Alan Adamson Sept. 26, 2024, 5:21 p.m. UTC | #2

On 9/24/24 5:15 AM, Klaus Jensen wrote:
> On Sep 19 17:07, Alan Adamson wrote:
>> Adds support for the controller atomic parameters: AWUN and AWUPF. Atomic
>> Compare and Write Unit (ACWU) is not currently supported.
>>
>> Writes that adhere to the ACWU and AWUPF parameters are guaranteed to be atomic.
>>
>> New NVMe QEMU Parameters (See NVMe Specification for details):
>>         atomic.dn (default off) - Set the value of Disable Normal.
>>         atomic.awun=UINT16 (default: 0)

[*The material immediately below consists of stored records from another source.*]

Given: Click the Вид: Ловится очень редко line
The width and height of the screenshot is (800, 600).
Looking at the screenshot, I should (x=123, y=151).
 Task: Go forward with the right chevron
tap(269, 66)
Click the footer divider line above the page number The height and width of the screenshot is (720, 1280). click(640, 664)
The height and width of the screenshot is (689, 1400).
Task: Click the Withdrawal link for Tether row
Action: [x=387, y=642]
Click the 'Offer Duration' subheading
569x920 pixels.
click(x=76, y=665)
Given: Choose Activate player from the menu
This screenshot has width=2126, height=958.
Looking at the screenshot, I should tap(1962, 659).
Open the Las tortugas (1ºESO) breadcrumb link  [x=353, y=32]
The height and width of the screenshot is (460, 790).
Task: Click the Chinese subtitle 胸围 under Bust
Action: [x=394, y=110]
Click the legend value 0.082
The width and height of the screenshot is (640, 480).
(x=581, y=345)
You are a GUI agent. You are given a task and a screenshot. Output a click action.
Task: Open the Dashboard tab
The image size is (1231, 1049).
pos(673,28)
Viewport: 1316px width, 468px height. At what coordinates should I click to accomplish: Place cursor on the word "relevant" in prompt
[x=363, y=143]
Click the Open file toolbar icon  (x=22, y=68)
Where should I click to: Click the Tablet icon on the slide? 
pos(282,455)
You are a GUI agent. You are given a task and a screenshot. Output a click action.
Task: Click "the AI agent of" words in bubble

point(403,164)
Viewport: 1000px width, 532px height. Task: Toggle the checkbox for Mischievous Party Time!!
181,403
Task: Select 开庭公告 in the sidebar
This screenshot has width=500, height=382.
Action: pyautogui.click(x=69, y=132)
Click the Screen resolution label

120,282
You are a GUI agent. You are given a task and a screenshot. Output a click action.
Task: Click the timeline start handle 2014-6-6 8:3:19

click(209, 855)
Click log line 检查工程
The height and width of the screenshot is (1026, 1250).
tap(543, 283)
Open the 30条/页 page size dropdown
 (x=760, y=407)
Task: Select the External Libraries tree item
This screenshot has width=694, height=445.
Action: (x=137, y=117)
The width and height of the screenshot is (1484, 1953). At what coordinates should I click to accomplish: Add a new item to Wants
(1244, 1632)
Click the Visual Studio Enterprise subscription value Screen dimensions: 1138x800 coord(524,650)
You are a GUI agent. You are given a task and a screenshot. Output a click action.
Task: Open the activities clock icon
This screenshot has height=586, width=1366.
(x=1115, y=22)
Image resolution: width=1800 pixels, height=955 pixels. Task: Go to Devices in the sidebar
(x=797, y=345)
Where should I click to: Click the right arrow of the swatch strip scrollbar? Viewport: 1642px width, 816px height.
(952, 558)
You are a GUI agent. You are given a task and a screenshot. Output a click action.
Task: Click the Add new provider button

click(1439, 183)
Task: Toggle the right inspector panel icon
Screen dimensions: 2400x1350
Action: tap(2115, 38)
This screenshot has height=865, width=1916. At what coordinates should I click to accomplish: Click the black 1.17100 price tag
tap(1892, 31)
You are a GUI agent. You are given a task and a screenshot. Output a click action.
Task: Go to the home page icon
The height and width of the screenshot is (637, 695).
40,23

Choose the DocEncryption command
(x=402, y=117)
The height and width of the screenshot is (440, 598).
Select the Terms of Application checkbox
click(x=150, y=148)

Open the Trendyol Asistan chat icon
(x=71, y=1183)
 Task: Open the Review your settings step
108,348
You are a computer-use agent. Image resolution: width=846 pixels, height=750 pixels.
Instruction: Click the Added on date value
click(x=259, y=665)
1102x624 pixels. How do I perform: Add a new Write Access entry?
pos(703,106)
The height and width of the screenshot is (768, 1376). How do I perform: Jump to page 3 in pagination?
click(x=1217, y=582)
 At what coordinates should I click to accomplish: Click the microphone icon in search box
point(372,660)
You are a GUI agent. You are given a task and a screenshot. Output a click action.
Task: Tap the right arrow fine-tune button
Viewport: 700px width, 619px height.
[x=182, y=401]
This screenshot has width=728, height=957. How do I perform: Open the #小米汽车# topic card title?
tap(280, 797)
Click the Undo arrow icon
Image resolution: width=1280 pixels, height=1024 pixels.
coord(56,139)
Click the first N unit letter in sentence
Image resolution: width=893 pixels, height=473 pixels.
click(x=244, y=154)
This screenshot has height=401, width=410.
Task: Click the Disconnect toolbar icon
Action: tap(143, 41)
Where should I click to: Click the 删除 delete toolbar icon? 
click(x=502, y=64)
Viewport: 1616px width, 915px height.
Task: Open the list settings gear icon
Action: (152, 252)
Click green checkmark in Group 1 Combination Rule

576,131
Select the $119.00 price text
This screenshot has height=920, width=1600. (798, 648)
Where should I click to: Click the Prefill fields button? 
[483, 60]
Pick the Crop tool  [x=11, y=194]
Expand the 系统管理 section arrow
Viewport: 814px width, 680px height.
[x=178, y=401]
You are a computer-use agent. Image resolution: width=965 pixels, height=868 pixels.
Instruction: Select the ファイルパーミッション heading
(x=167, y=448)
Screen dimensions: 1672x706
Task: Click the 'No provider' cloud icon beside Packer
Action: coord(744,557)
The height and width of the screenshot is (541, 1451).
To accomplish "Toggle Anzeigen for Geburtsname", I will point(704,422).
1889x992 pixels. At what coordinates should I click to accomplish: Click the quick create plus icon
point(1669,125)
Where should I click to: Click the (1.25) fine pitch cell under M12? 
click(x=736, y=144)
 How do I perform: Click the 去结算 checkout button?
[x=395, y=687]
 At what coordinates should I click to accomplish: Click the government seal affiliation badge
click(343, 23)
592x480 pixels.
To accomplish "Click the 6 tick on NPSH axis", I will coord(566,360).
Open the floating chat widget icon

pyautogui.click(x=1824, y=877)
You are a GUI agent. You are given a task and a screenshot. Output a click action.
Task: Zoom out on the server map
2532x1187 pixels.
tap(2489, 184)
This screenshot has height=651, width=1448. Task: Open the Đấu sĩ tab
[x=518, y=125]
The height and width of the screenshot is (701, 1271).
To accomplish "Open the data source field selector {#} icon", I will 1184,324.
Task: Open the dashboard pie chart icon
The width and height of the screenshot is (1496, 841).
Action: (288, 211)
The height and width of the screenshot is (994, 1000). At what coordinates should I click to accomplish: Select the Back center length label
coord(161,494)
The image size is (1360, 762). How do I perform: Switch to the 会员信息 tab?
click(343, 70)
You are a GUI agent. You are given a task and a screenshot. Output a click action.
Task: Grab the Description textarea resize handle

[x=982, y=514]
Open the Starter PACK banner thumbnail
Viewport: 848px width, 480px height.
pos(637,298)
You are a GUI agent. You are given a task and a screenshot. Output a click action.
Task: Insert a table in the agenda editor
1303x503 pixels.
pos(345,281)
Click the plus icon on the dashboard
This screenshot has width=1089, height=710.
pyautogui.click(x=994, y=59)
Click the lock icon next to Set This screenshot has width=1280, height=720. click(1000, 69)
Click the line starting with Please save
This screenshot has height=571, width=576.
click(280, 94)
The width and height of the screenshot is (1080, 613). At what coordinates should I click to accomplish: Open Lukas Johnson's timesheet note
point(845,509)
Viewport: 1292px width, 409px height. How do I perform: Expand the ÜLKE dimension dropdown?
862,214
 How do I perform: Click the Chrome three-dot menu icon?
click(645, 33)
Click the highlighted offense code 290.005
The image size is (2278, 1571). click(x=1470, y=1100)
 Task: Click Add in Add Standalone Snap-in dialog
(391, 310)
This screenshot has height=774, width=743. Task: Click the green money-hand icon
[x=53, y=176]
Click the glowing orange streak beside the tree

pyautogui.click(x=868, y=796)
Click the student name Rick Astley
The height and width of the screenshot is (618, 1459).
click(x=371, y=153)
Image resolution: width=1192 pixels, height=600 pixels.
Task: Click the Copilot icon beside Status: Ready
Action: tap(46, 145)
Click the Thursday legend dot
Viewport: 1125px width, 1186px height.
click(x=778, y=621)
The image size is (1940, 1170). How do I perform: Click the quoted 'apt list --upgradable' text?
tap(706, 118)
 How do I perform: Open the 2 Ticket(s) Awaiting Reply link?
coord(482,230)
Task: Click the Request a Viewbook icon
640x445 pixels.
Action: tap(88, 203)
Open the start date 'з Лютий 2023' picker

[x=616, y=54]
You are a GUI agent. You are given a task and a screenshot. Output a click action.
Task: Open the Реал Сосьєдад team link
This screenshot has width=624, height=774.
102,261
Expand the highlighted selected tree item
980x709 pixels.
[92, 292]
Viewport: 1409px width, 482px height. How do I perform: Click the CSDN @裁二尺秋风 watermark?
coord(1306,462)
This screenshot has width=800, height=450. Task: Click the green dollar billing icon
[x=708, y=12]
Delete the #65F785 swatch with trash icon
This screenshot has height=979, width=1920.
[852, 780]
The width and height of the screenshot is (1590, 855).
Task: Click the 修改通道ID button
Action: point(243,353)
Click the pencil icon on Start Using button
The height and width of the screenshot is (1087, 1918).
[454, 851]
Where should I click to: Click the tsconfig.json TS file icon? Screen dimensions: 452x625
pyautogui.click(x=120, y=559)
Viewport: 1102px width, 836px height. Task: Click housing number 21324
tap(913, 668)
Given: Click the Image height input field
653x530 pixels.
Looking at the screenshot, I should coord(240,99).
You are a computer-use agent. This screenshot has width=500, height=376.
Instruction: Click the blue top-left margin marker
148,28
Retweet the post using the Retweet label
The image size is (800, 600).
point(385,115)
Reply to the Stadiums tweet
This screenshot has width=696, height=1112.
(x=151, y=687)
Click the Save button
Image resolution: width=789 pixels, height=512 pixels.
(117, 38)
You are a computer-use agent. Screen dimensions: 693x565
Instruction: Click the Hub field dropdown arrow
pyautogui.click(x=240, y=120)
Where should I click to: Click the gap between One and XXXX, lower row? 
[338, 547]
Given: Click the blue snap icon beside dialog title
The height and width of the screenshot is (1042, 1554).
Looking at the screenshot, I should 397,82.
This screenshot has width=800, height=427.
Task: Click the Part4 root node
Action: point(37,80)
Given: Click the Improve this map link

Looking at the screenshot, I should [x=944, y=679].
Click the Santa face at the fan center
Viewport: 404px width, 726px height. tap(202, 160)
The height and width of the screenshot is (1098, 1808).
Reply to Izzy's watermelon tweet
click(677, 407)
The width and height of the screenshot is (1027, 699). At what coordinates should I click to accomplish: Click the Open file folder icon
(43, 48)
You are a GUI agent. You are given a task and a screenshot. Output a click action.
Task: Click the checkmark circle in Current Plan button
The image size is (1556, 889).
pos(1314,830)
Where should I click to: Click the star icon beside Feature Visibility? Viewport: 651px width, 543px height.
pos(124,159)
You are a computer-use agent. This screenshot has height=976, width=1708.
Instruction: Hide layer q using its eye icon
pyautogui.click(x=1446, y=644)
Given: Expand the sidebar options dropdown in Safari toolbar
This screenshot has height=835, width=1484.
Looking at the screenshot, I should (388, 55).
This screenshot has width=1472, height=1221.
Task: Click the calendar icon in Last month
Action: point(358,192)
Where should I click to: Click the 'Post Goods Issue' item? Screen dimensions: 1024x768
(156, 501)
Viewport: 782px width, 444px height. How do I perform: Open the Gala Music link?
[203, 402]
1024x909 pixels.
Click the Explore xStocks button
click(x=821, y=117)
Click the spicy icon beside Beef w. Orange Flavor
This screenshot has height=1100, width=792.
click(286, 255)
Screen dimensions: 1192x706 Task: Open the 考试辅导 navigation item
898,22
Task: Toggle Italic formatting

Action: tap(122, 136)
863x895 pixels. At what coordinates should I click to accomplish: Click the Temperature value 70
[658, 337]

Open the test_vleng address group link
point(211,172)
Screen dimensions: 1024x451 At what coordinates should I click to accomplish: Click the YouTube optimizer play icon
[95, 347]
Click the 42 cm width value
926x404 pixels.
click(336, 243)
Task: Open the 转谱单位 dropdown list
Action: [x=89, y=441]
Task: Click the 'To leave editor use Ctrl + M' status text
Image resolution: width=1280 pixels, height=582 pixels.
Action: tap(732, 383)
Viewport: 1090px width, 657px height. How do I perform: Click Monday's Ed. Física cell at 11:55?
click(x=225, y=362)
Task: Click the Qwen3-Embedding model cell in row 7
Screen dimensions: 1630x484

>>         atomic.awupf=UINT16 (default: 0)
>>
>> By default (Disable Normal set to zero), the maximum atomic write size is
>> set to the AWUN value.  If Disable Normal is set, the maximum atomic write
>> size is set to AWUPF.
>>
>> Signed-off-by: Alan Adamson <alan.adamson@oracle.com>
>> Reviewed-by: Klaus Jensen <k.jensen@samsung.com>
>> ---
>>   hw/nvme/ctrl.c | 164 ++++++++++++++++++++++++++++++++++++++++++++++++-
>>   hw/nvme/nvme.h |  12 ++++
>>   2 files changed, 175 insertions(+), 1 deletion(-)
>>
>> diff --git a/hw/nvme/ctrl.c b/hw/nvme/ctrl.c
>> index 9e94a2405407..0af46c57ee86 100644
>> --- a/hw/nvme/ctrl.c
>> +++ b/hw/nvme/ctrl.c
>> @@ -40,6 +40,9 @@
>>    *              sriov_vi_flexible=<N[optional]> \
>>    *              sriov_max_vi_per_vf=<N[optional]> \
>>    *              sriov_max_vq_per_vf=<N[optional]> \
>> + *              atomic.dn=<on|off[optional]>, \
>> + *              atomic.awun<N[optional]>, \
>> + *              atomic.awupf<N[optional]>, \
>>    *              subsys=<subsys_id>
>>    *      -device nvme-ns,drive=<drive_id>,bus=<bus_name>,nsid=<nsid>,\
>>    *              zoned=<true|false[optional]>, \
>> @@ -254,6 +257,7 @@ static const uint32_t nvme_feature_cap[NVME_FID_MAX] = {
>>       [NVME_ERROR_RECOVERY]           = NVME_FEAT_CAP_CHANGE | NVME_FEAT_CAP_NS,
>>       [NVME_VOLATILE_WRITE_CACHE]     = NVME_FEAT_CAP_CHANGE,
>>       [NVME_NUMBER_OF_QUEUES]         = NVME_FEAT_CAP_CHANGE,
>> +    [NVME_WRITE_ATOMICITY]          = NVME_FEAT_CAP_CHANGE,
>>       [NVME_ASYNCHRONOUS_EVENT_CONF]  = NVME_FEAT_CAP_CHANGE,
>>       [NVME_TIMESTAMP]                = NVME_FEAT_CAP_CHANGE,
>>       [NVME_HOST_BEHAVIOR_SUPPORT]    = NVME_FEAT_CAP_CHANGE,
>> @@ -6293,8 +6297,10 @@ defaults:
>>           if (ret) {
>>               return ret;
>>           }
>> -        goto out;
>> +        break;
>>   
>> +    case NVME_WRITE_ATOMICITY:
>> +        result = n->dn;
>>           break;
>>       default:
>>           result = nvme_feature_default[fid];
>> @@ -6378,6 +6384,8 @@ static uint16_t nvme_set_feature(NvmeCtrl *n, NvmeRequest *req)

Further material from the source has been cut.